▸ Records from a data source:
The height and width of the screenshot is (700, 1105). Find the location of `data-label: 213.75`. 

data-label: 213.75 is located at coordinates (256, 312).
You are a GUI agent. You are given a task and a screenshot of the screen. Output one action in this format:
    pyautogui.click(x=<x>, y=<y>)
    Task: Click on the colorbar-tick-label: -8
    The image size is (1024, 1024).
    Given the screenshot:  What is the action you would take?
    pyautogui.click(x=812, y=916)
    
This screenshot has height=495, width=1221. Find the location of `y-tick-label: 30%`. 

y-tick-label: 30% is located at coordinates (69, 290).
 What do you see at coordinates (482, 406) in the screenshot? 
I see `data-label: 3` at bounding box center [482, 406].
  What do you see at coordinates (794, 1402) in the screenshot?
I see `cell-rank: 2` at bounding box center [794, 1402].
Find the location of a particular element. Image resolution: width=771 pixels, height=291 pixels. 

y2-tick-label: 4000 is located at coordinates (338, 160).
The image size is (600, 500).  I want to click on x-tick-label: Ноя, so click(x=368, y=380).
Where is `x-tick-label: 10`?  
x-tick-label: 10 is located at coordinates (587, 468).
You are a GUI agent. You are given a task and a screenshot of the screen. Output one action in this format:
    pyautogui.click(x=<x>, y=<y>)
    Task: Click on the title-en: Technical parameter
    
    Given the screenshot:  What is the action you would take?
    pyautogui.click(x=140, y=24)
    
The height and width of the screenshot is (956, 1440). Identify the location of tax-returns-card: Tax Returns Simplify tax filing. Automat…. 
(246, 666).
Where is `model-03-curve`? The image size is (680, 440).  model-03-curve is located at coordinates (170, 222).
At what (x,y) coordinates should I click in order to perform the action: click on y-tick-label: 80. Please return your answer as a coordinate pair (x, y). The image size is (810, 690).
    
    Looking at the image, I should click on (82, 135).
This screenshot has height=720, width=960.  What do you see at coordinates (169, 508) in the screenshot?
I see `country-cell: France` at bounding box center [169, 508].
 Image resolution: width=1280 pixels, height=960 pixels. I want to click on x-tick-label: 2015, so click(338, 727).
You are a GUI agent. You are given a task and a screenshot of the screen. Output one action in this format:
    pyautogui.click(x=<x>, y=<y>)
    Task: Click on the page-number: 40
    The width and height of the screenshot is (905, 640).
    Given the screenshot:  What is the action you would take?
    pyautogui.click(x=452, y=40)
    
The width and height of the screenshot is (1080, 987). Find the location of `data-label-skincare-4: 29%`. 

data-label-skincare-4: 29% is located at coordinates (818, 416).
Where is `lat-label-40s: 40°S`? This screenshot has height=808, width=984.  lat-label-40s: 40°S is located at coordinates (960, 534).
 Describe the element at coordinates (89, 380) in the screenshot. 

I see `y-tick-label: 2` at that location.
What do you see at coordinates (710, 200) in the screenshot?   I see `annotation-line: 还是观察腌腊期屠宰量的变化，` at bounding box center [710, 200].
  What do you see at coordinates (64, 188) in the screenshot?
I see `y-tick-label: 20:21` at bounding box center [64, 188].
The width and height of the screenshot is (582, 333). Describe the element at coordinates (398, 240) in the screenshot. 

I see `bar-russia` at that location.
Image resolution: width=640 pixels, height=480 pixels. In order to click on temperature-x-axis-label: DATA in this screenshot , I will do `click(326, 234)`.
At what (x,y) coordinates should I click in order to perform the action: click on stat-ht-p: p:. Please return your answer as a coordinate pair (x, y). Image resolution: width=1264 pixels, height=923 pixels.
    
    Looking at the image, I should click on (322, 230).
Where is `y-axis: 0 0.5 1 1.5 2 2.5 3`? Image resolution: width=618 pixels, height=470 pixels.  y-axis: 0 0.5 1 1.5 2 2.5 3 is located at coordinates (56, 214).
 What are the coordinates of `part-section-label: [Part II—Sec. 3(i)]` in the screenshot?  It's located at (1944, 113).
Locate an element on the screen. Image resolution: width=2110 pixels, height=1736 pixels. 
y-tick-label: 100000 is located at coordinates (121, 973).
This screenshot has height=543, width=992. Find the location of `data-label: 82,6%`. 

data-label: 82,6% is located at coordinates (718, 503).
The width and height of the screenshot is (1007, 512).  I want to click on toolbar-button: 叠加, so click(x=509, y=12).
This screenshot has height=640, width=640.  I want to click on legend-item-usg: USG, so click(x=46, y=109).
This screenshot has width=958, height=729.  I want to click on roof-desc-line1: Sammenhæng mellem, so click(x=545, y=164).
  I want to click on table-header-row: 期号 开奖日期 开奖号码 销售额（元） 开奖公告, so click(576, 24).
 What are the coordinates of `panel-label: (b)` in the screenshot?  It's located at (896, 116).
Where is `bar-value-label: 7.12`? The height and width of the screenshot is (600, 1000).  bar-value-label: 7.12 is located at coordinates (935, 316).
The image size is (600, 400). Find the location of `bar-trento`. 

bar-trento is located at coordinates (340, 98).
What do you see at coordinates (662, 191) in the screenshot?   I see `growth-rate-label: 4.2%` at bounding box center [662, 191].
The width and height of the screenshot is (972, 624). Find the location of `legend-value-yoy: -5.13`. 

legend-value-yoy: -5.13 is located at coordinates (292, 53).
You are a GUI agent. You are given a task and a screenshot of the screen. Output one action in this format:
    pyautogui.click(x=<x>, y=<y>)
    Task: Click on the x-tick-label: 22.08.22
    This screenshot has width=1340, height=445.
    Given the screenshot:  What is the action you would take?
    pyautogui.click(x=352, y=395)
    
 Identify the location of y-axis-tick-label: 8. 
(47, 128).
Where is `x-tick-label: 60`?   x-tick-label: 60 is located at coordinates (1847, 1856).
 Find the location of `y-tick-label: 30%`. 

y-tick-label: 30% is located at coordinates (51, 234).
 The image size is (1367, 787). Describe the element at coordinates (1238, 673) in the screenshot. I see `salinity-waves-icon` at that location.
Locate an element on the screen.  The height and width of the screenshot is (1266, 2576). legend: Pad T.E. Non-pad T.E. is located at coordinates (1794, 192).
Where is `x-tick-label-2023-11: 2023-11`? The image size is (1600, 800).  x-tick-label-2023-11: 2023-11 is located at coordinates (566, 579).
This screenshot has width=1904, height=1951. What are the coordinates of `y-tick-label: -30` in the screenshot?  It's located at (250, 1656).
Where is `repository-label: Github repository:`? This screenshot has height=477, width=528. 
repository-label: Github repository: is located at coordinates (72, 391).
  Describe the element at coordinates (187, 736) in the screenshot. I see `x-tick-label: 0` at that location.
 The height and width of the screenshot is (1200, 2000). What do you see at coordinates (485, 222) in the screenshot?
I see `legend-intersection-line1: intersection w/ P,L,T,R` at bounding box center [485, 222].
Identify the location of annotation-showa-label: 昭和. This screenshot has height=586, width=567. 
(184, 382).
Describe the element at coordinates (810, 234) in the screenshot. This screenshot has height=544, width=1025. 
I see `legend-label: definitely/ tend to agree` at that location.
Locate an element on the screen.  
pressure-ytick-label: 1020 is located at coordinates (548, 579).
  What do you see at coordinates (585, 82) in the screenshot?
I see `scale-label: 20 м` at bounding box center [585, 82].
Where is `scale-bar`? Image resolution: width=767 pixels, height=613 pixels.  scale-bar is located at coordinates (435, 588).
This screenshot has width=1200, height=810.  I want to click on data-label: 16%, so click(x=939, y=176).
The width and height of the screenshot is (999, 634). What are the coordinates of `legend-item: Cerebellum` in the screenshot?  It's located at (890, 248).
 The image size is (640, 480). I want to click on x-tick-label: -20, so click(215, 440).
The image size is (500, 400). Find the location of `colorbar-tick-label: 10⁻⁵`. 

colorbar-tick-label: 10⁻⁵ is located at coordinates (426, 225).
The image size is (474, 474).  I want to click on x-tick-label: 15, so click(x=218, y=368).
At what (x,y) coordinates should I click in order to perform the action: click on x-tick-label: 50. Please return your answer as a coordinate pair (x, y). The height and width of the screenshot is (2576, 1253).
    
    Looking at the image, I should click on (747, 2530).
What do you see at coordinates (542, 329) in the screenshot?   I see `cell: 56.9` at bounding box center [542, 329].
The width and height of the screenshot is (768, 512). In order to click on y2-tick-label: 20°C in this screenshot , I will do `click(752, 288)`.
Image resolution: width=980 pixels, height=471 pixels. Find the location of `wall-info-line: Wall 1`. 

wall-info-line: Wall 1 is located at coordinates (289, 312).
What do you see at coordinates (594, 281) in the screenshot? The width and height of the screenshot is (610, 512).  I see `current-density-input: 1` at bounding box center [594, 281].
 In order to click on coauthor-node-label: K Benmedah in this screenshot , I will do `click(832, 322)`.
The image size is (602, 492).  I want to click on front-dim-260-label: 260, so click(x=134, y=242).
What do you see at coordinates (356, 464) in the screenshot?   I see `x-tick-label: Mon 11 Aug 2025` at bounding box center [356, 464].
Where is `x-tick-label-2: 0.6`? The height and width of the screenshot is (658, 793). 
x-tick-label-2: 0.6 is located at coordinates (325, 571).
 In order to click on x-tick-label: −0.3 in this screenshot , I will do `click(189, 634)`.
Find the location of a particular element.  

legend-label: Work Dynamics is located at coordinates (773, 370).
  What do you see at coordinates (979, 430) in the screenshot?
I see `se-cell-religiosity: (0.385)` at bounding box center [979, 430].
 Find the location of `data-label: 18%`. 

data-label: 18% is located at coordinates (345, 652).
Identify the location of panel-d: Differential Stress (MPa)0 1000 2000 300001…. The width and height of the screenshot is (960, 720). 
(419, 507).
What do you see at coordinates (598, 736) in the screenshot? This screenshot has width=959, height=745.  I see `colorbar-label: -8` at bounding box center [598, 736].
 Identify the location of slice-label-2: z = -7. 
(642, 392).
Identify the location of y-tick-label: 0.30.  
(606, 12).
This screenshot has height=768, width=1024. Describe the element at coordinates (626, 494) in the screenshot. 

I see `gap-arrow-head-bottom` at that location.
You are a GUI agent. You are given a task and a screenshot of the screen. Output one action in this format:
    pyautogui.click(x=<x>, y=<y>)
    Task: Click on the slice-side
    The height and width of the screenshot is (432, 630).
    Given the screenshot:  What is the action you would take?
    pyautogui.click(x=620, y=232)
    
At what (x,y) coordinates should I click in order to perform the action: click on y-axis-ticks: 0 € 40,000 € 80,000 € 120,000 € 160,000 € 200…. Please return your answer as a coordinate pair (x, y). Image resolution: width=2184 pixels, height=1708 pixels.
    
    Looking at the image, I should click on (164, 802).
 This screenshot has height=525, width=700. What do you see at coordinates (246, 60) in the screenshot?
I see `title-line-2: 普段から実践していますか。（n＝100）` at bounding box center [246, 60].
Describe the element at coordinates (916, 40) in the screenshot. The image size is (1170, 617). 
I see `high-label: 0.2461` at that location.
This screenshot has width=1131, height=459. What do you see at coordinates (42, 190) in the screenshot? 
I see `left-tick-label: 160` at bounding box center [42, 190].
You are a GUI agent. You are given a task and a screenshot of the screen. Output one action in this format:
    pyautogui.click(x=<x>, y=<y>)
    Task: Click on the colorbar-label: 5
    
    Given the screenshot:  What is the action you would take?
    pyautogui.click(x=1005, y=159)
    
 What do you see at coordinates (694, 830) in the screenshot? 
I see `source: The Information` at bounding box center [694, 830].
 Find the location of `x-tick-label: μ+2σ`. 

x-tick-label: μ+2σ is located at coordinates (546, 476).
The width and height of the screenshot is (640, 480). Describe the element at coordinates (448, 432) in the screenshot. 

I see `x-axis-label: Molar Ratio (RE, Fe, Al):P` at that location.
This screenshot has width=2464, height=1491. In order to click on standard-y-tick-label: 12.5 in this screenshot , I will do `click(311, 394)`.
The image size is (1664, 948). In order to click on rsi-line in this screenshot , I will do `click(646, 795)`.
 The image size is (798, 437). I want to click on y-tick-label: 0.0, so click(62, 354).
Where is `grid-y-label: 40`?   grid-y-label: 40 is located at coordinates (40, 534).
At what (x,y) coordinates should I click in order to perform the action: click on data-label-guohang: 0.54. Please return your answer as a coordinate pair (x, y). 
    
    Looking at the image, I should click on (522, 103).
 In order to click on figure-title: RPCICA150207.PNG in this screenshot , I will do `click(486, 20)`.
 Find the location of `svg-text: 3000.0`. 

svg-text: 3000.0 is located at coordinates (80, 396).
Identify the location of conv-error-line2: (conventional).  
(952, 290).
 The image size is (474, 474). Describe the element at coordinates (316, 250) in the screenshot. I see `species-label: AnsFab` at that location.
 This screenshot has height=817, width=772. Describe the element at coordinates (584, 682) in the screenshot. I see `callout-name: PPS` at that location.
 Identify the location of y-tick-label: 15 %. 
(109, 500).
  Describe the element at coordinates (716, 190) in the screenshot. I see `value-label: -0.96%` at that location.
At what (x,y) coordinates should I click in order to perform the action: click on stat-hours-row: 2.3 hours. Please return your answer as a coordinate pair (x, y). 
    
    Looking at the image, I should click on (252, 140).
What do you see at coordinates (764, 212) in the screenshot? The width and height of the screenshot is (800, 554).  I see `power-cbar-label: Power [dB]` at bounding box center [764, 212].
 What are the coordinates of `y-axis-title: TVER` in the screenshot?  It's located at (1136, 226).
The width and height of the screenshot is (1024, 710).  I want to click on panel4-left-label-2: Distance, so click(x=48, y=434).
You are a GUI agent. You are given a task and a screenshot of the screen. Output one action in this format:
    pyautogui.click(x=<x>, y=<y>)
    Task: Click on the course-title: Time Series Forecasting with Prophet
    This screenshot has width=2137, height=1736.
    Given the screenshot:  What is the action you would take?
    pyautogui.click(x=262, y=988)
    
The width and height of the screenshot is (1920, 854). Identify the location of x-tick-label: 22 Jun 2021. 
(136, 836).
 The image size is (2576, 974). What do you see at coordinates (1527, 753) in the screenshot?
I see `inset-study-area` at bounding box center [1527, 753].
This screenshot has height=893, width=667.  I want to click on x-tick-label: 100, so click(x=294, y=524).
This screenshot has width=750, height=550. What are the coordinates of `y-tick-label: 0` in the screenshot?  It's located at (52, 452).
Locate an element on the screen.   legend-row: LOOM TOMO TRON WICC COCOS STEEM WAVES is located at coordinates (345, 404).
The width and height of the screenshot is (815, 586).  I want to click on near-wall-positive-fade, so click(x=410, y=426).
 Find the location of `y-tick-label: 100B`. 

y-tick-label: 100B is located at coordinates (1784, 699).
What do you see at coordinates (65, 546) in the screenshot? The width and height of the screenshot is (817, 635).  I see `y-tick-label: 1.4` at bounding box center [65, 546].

▸ Brief: Please retype the part of the listing that runs from its first line through the line containing "data-label: 213.75 is", including both of those lines, with no changes.

▸ Result below:
The height and width of the screenshot is (700, 1105). Find the location of `data-label: 213.75`. 

data-label: 213.75 is located at coordinates (256, 312).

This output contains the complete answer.